Saturday, October 04, 2008

Photojournalist, 27 years in Wasilla, seeks its soul

For 27 years, photojournalist Bill Hess has lived in Wasilla, Alaska, which few Americans had heard of until its former mayor became the Republican nominee for vice president of the United States. Bill has been posting his photographs on blogs for some time, but with Wasilla much in the news he has broadened his agenda. His new blog is called Wasilla by 300, meaning its scope is a 300-mile radius of the town, "perhaps the most wild, dramatic, gorgeous, beautiful section of land and sea to be found in any comparable space anywhere on Earth." It includes Wasilla's sister city of Palmer, where Hess took the Alaska State Fair photo at left.

"Wasilla is not the quintessential small American city that it has recently been built up to be since former Mayor Sarah Palin was chosen by John McCain to be his running mate. Yet -- Wasilla is my home and if I am lucky it will be until I grow old and die," Hess writes. "Wasilla is a sprawling community that has been slapped down hodge-podge upon what was so recently wilderness of the most exquisite beauty. In its design, it is deliberately anti-zoned, anti-planned. In the building of Wasilla, the desire to make a buck has trumped aesthetics and all other considerations. This town, built in the midst of exquisite beauty, has largely become an unsightly, unattractive, mess of urban sprawl."

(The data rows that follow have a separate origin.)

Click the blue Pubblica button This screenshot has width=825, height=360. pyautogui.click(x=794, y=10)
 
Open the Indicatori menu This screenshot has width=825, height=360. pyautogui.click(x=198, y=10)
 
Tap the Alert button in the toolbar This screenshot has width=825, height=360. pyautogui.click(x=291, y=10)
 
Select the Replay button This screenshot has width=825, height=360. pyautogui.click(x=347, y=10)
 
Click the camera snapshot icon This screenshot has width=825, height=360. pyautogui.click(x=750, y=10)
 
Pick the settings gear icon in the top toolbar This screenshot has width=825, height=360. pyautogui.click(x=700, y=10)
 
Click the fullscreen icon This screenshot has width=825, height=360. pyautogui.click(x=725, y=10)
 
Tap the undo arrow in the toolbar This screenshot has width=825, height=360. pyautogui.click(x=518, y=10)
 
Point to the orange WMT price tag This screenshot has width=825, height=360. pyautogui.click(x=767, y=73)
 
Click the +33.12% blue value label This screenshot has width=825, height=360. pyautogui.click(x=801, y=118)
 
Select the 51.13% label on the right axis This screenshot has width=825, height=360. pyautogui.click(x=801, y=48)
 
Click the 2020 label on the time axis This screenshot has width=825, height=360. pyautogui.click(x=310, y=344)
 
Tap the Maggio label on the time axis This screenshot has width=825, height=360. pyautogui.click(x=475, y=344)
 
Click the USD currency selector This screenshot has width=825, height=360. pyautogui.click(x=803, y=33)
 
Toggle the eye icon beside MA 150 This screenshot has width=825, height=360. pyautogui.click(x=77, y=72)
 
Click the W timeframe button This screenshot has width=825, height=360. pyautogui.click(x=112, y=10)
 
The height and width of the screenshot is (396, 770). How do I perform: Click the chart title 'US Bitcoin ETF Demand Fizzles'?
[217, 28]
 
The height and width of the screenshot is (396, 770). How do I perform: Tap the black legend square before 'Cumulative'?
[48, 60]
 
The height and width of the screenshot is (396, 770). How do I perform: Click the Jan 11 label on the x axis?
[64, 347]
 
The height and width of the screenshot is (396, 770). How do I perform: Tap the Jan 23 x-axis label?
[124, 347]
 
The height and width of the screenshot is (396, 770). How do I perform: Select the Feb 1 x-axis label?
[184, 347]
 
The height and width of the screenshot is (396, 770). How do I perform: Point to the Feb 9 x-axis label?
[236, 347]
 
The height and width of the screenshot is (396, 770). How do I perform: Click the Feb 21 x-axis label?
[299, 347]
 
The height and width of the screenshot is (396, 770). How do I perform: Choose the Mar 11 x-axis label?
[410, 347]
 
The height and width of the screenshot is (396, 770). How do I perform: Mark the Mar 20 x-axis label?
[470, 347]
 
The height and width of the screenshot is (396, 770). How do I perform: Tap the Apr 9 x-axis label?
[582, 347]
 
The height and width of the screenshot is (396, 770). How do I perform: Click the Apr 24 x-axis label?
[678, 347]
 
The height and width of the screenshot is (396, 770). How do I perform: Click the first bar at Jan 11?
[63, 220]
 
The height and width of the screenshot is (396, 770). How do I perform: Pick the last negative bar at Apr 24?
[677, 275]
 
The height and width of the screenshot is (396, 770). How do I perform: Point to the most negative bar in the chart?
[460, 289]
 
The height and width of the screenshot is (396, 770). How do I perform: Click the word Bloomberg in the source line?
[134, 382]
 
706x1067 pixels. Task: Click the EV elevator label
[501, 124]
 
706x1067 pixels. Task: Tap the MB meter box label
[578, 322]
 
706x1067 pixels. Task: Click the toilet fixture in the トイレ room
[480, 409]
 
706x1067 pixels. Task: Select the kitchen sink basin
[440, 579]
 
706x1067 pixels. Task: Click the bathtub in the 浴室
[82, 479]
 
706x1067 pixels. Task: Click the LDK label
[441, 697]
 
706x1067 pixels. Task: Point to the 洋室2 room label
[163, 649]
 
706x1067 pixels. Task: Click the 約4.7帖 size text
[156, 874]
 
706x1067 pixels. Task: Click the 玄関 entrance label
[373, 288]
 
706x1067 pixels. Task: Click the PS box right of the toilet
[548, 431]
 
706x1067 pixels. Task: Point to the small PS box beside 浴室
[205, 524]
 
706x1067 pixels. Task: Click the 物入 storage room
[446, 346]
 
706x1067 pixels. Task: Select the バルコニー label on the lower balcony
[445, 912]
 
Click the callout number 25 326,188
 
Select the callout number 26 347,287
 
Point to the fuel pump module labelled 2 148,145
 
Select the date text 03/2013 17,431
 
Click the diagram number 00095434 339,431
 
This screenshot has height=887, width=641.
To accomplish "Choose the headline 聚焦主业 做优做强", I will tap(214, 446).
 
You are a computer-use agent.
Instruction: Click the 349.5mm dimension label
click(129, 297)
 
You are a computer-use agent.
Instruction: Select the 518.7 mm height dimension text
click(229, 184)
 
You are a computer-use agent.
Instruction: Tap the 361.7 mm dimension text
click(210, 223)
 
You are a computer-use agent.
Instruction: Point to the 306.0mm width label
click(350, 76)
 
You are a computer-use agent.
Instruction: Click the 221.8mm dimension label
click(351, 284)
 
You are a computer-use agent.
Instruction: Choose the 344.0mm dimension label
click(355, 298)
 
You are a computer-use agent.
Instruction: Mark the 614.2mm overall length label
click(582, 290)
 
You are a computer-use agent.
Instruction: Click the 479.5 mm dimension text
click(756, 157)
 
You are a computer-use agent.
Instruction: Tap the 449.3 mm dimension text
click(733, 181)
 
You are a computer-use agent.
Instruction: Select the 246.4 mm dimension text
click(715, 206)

Many of Hess's Wasilla photographs are "grab shots," taken as he drives around the area, like the one above. "Despite the odd, random, nature of the images, I believe they communicate something powerful about this town that I have never seen expressed anywhere else," he writes. "if one were to search hard enough, it might just be possible to find a sense of community here, and a town soul. So, using my skills as a photojournalist and a writer, I hope to do just that. If this place has a sense of community, I will find it. If there is a town soul to Wasilla, I will document it." Hess also has a site that displays his professional work, here.